К а п а. Не спала. Ревела всю ночь...
С о л н ц е в а (обнимая подругу). Капитошик, милый, мы все исправим, вот увидишь! Главное, с тобой все в порядке...
К а п а. Что? Что исправим?!
С о л н ц е в а. Купим тебе новый дом! Я лично этим займусь.
К а п а. Да дело не в новом доме, как ты меня не слышишь?! Я – главный архитектор города, солнышко, мне дадут любой дом, квартиру, все, что угодно! Легко, без проблем.
С о л н ц е в а. Ничего не понимаю.
К а п а. Мне тот дом не вернуть. Никогда. Ясно тебе? Это крах. Это пожар моей жизни. Это не стены горели, это я горела...
С о л н ц е в а. Что ты несешь?!
К а п а. То, что ты слышишь!
С о л н ц е в а. Я не хочу слушать, про то, как ты горела. Пускай даже образно.
К а п а. А каких речей ты ждешь?! В этом доме я была счастлива, черт возьми! Очень счастлива. Девять лет. С Чистяковым. Как бы противно тебе это не было. Мы три года мучились в коммуналке (показывает на дом за спиной) с моими родителями в одной комнате, за ширмой, потом, наконец, купили дом! Зимнюю дачу. С садом, с колодцем. Я лично сажала деревья и ухаживала за цветами. Там трудов моих – на сто жизней хватит!
С о л н ц е в а. Я понимаю твое возбуждение...
К а п а. Ни хрена ты не понимаешь! Потому что сука и дрянь! Ты счастье мое угробила!
С о л н ц е в а. Капочка, хорошая, успокойся...
К а п а. Счастье заслужить надо, выходить, а не рвать, как цветы на поляне руками грязными... (ревет).
С о л н ц е в а (тихо). Я не рвала...
К а п а. Да, действительно. Ты сразу пошла и все вытоптала!
С о л н ц е в а. Капитош...
К а п а. Да иди ты... знаешь куда?
С о л н ц е в а. Знаю. Я мигом!
Солнцева убегает. Звучит музыка.
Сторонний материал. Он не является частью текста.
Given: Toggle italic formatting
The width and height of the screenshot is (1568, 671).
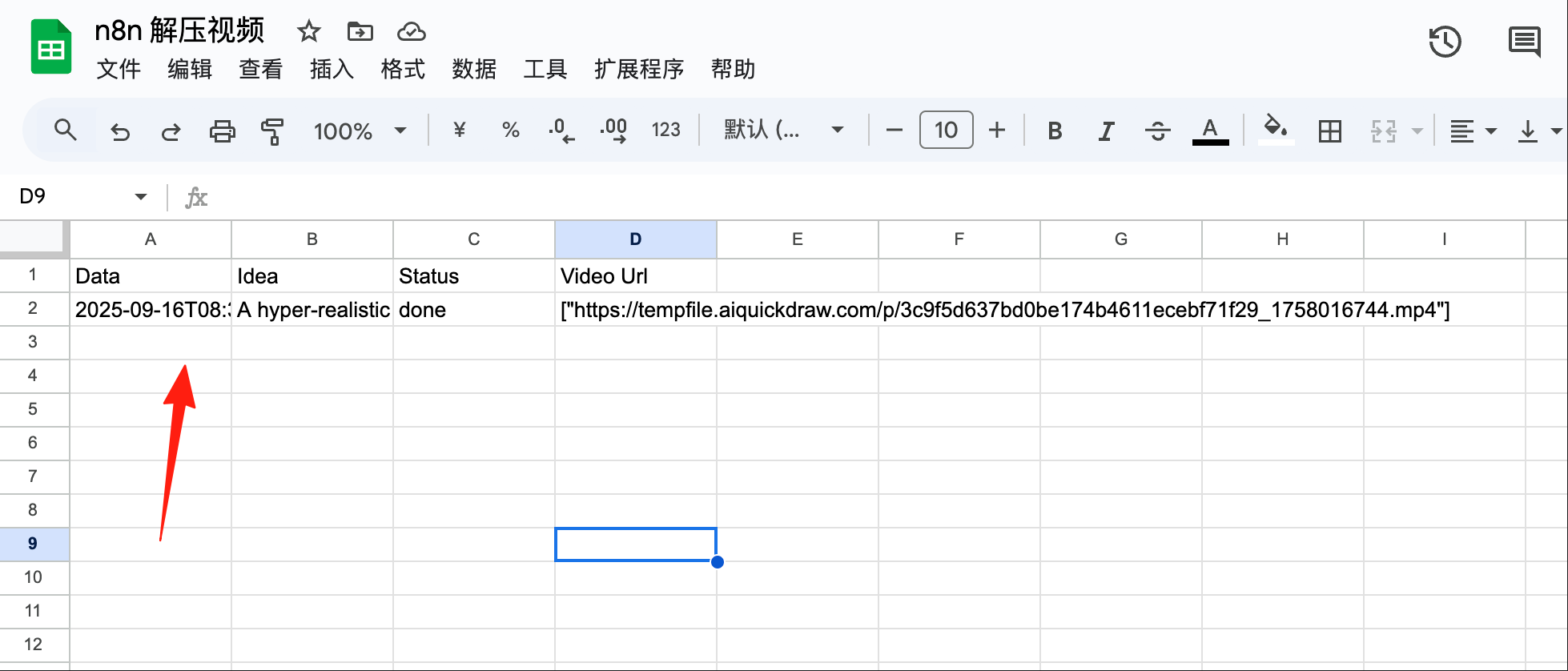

Возможно, песня Андрея Макаревича «Три окна». Капа достает из сумки маленький домик из папье-маше, ставит на скамейку, долго разглядывает. Появляется Солнцева с бутылкой вина. Музыка резко обрывается. Капа загораживает домик руками, как бы защищая от Солнцевой.
С о л н ц е в а. Капа...
К а п а. Принесла? Открывай!
Пока Солнцева возится со штопором, открывает бутыль, Капа убирает домик.
С о л н ц е в а (разливает вино в пластмассовые стаканчики). Ну, что?
К а п а. Ничего! (выпивает не чокаясь).
С о л н ц е в а. Хороший тост. Своевременный.
К а п а. А за что пить?
С о л н ц е в а. За нас. За наше будущее. За наше прошлое... Временами оно было не таким уж мрачным...
К а п а. За прошлое... У меня нет прошлого... с некоторых пор. И будущего нет. (пауза). Все время эту кражу вспоминала. Я тогда из-за писем его больше, чем из-за шмоток страдала: три из них в одном конверте лежало, конверт – в шкатулке, а шкатулка – в трюмо...
С о л н ц е в а. А иголка – в яйце, а яйцо – в серой утке, а утка в ларце, а ларец на дубе...
К а п а. Да, в былые времена я бы тоже посмеялась...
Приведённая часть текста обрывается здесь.